— SOURCE RECORDS —
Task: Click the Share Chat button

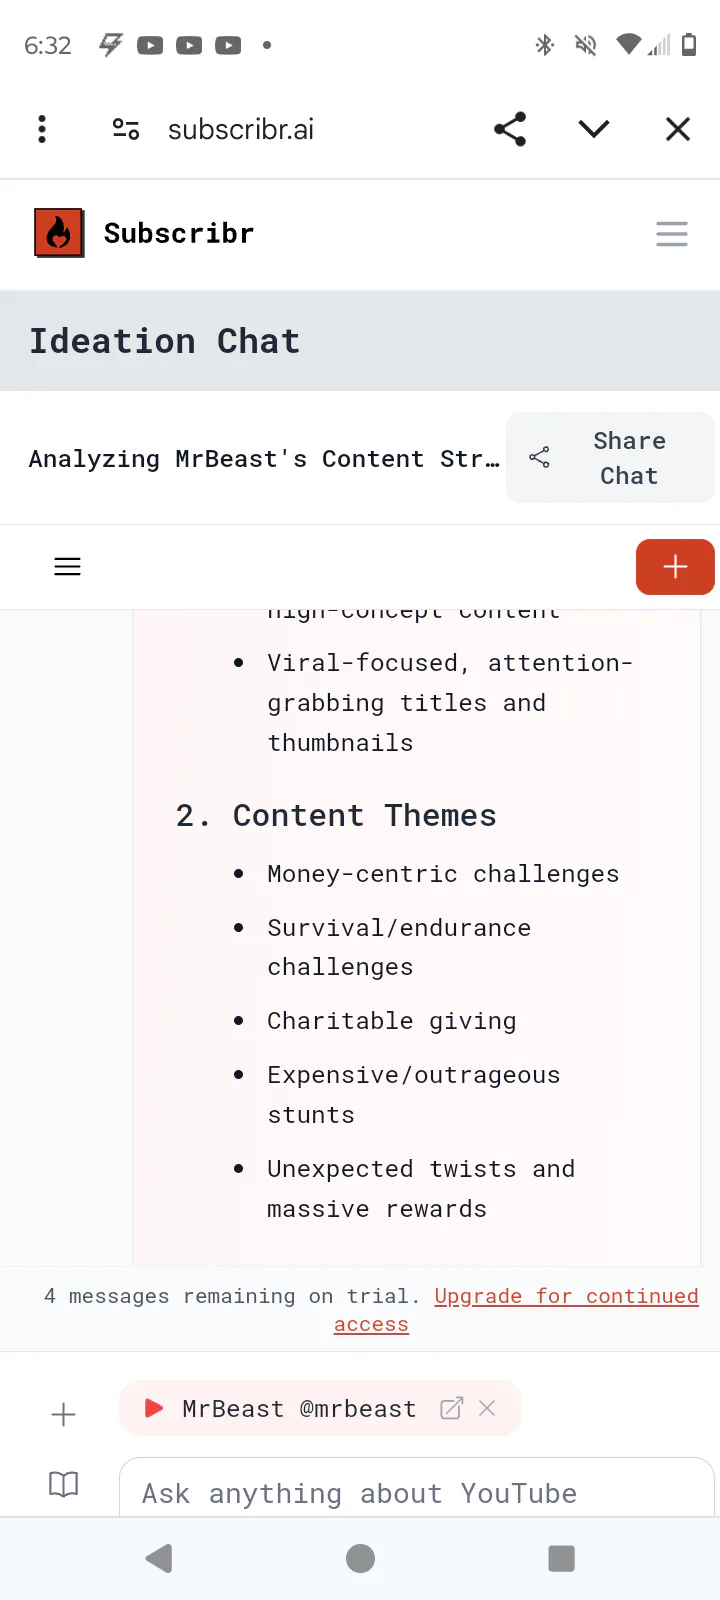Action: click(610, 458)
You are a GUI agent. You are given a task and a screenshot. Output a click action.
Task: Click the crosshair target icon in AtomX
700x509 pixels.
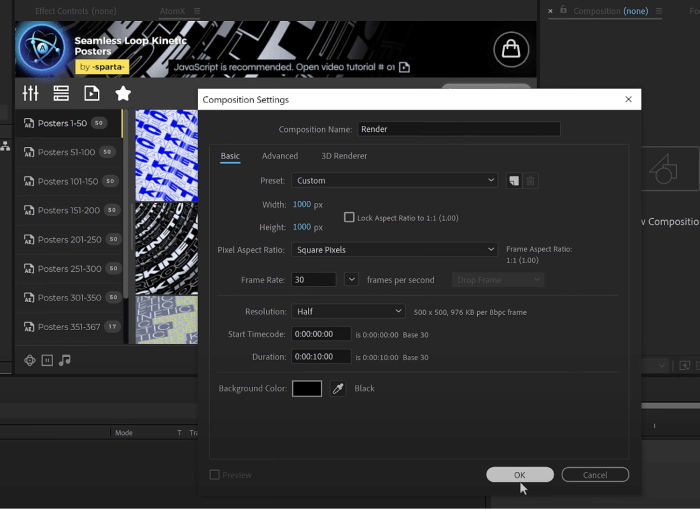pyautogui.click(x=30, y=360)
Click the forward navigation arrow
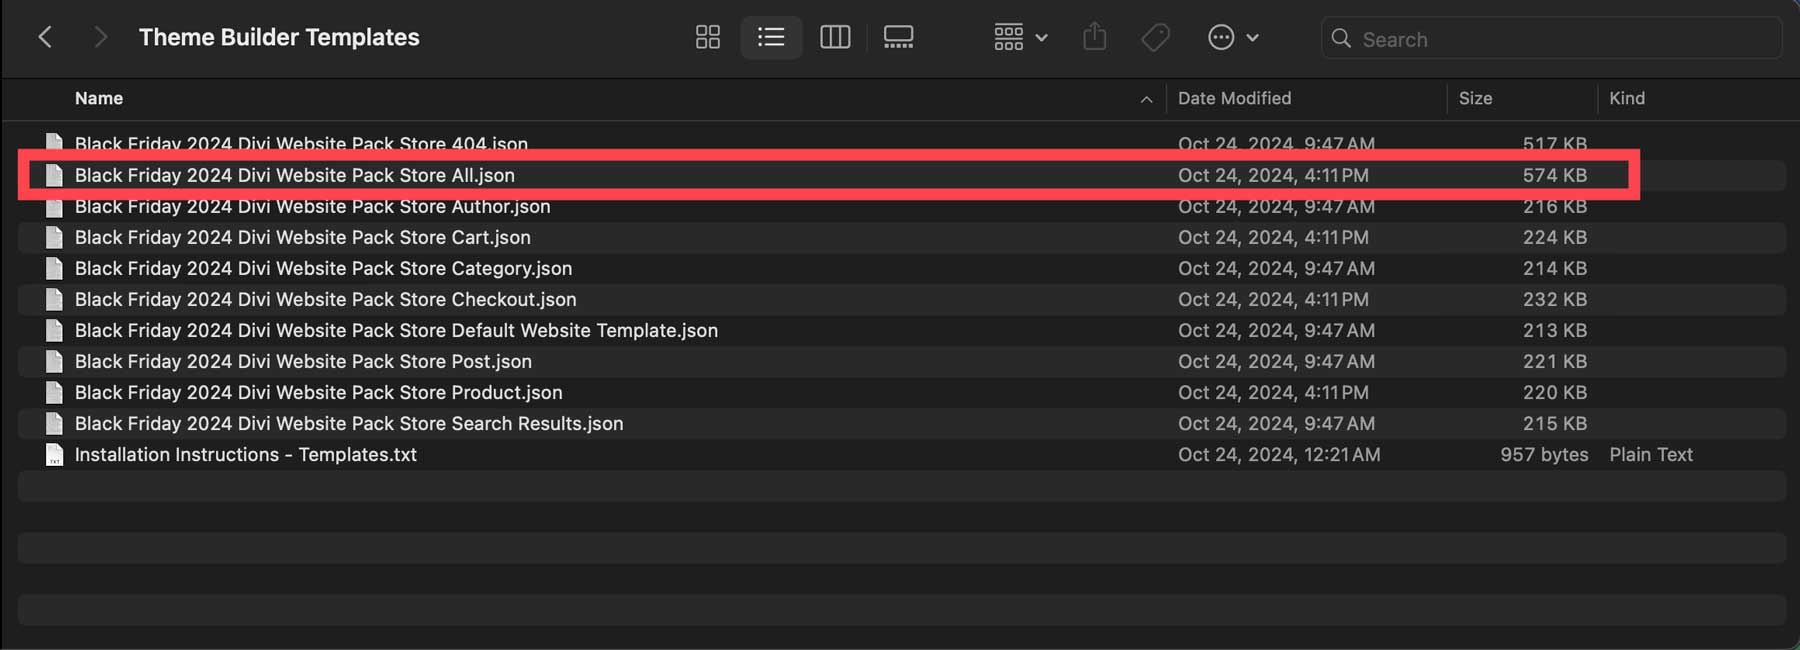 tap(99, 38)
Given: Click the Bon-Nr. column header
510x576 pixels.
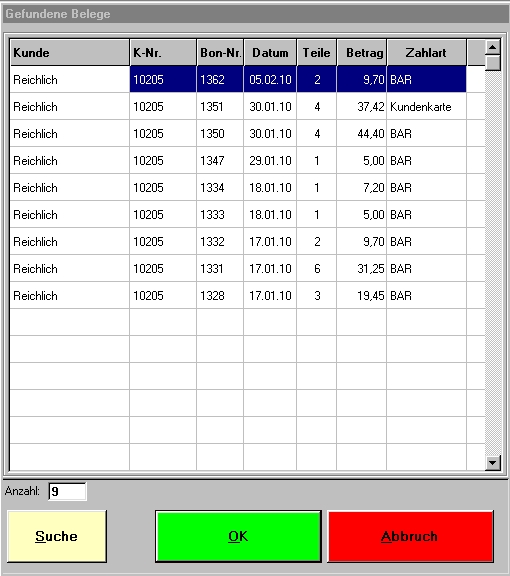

— AIM OF THE TASK —
The copy should hold exactly the lines from the line containing "Given: Click the Bon-Nr. column header" through the end of the data, both ends included, and no pictures.

— REPLY —
Given: Click the Bon-Nr. column header
510x576 pixels.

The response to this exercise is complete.